> [What you are asked to do]: Please format the lines below as a JSON list of strings, with one string for each line and any blank lines left out.

=-=-=

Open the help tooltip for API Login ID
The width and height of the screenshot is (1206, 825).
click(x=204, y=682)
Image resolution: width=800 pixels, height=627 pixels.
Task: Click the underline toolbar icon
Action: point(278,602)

=-=-=

> [Solution to this exercise]:
[
  "Open the help tooltip for API Login ID",
  "The width and height of the screenshot is (1206, 825).",
  "click(x=204, y=682)",
  "Image resolution: width=800 pixels, height=627 pixels.",
  "Task: Click the underline toolbar icon",
  "Action: point(278,602)"
]